管理人のイエイリです。
現実の風景に仮想の3Dモデルなどを重ねて見られるAR(拡張現実)用のデバイスとして、マイクロソフトのホログラフィックコンピューター「Microsoft HoloLens」が注目を集めています。
当ブログでもこれまで、東京大学構内のビル建設工事で現場にCAD図面などを表示する実験や、展示会用のブースの造作作業、サイン張り付けなどの内装作業に使った例を紹介しました。
そして今回、東急建設とヤマト、インフォマティクスは、さらに本格的な施工への応用にチャレンジしました。
2017年8月10日、東京都内のあるビル建設現場の屋外で、
ナ、ナ、ナ、ナント、
設備のインサートの墨出し
作業を、HoloLensで行ったのです。
インサートとは、設備をつり下げる部材を固定するため、床板コンクリート内に埋設するナットのような部品です。

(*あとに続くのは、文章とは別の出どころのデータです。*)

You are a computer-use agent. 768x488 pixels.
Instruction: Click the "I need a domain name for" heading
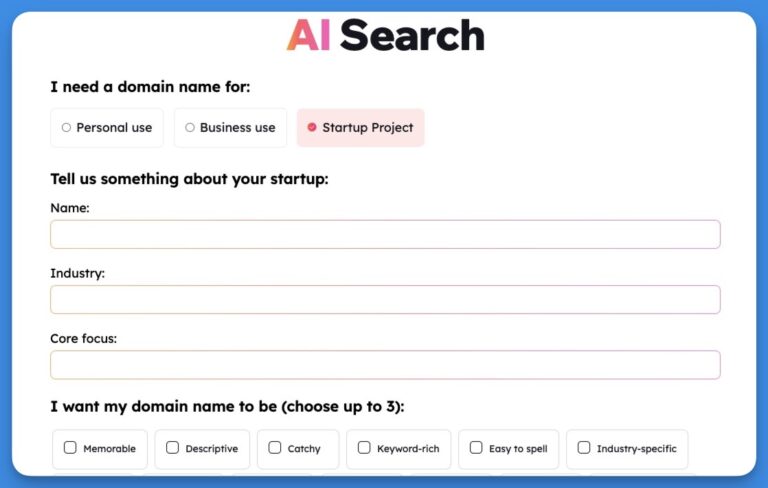(150, 87)
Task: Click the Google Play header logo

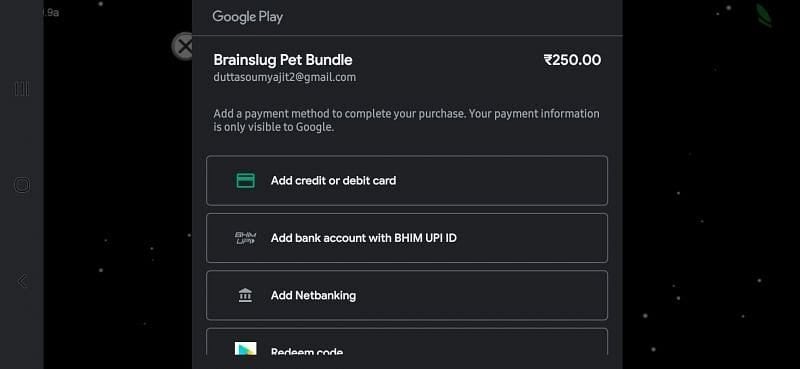Action: pyautogui.click(x=247, y=17)
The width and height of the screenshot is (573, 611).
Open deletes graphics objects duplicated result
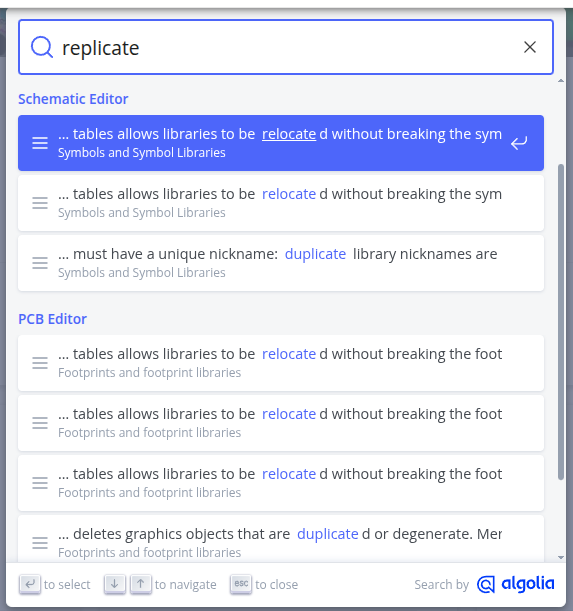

これまでは、施工図と現場を見比べながら、基準線となる通り心などからメジャーで縦横の寸法を2回ずつ測り、埋設する位置に印を付けていました。つまり1つのインサートの墨出しを行うために5回の動作が必要だったわけです。
そこで、今回の実験では、設備用BIM(ビルディング・インフォメーション・モデリング)ソフト「Rebro」で作成した詳細な設備BIMモデルを、インフォマティクスの「GyroEye Holo」というソフトを介してHoloLensにインプットし、現場とBIMモデル上のインサートをモニターで見ながら、現場の床面に直接、印を付けました。
HoloLensを使って墨出しを行うと、メジャーで測る作業がなくなったほか、施工図にもインサートの位置を表す寸法線を描かなくてもよくなりました。その結果、圧倒的な生産性向上が実現できることがわかりました。
インサートの取り付け位置は、鉄筋との干渉を避ける必要があったり、吊り材のたわみを利用したりするため、±2cm程度の誤差であれば許容範囲とのことです。
今回の実験では、一部のインサート部分に従来の方法によって墨出しを行い、それとの位置比較も行いましたが、
十分、実用に耐える精度
であることが確認できました。
また、精度を高めるために、現場の基準点となる「マーカー」は鉄板と磁石でしっかり固定できるようにし、ソフトにはマーカーのXYZ軸方向の回転角の誤差を、0.001度単位で補正する機能も組み込みました。これは回転による移動距離に換算すると、100m当たりわずか1.7mmになります。
今回の実験で、HoloLensは屋内現場だけでなく、屋外でも使えることがわかり、精度も実験のたびに向上してきました。
現場の技術者のアイデアによって、応用範囲は無限に広がりそうですね。